> Problem requirements: Please give the data below again in full, exactly as it stands.

(Pixel coordinate grounding data)
--- START ---
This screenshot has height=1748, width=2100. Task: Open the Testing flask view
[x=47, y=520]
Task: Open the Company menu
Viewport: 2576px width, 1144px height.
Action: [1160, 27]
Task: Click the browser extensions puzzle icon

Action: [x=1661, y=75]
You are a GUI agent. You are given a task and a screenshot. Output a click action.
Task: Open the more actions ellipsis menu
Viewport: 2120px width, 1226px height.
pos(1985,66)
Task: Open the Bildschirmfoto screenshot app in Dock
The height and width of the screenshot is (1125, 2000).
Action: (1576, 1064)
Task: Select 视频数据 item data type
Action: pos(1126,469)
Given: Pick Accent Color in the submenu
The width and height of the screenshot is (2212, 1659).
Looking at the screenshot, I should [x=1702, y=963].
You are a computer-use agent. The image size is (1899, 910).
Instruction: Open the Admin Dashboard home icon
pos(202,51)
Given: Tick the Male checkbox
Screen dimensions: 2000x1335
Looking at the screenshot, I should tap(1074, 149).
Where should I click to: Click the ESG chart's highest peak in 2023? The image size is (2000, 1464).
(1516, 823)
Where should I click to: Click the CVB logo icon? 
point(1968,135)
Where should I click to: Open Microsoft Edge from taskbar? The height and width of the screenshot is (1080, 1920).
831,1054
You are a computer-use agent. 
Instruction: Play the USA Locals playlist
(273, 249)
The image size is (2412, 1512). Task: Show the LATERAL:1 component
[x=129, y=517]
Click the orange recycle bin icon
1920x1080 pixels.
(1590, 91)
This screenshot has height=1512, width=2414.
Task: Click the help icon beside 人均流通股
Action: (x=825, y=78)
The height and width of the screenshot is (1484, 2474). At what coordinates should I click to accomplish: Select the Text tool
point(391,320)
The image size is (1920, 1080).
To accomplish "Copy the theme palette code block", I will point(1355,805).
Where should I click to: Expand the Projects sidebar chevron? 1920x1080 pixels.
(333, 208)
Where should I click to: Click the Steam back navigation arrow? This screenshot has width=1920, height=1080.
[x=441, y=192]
--- END ---
> Answer for the task:
This screenshot has height=1748, width=2100. Task: Open the Testing flask view
[x=47, y=520]
Task: Open the Company menu
Viewport: 2576px width, 1144px height.
Action: [1160, 27]
Task: Click the browser extensions puzzle icon

Action: [x=1661, y=75]
You are a GUI agent. You are given a task and a screenshot. Output a click action.
Task: Open the more actions ellipsis menu
Viewport: 2120px width, 1226px height.
pos(1985,66)
Task: Open the Bildschirmfoto screenshot app in Dock
The height and width of the screenshot is (1125, 2000).
Action: (1576, 1064)
Task: Select 视频数据 item data type
Action: pos(1126,469)
Given: Pick Accent Color in the submenu
The width and height of the screenshot is (2212, 1659).
Looking at the screenshot, I should [x=1702, y=963].
You are a computer-use agent. The image size is (1899, 910).
Instruction: Open the Admin Dashboard home icon
pos(202,51)
Given: Tick the Male checkbox
Screen dimensions: 2000x1335
Looking at the screenshot, I should tap(1074, 149).
Where should I click to: Click the ESG chart's highest peak in 2023? The image size is (2000, 1464).
(1516, 823)
Where should I click to: Click the CVB logo icon? 
point(1968,135)
Where should I click to: Open Microsoft Edge from taskbar? The height and width of the screenshot is (1080, 1920).
831,1054
You are a computer-use agent. 
Instruction: Play the USA Locals playlist
(273, 249)
The image size is (2412, 1512). Task: Show the LATERAL:1 component
[x=129, y=517]
Click the orange recycle bin icon
1920x1080 pixels.
(1590, 91)
This screenshot has height=1512, width=2414.
Task: Click the help icon beside 人均流通股
Action: (x=825, y=78)
The height and width of the screenshot is (1484, 2474). At what coordinates should I click to accomplish: Select the Text tool
point(391,320)
The image size is (1920, 1080).
To accomplish "Copy the theme palette code block", I will point(1355,805).
Where should I click to: Expand the Projects sidebar chevron? 1920x1080 pixels.
(333, 208)
Where should I click to: Click the Steam back navigation arrow? This screenshot has width=1920, height=1080.
[x=441, y=192]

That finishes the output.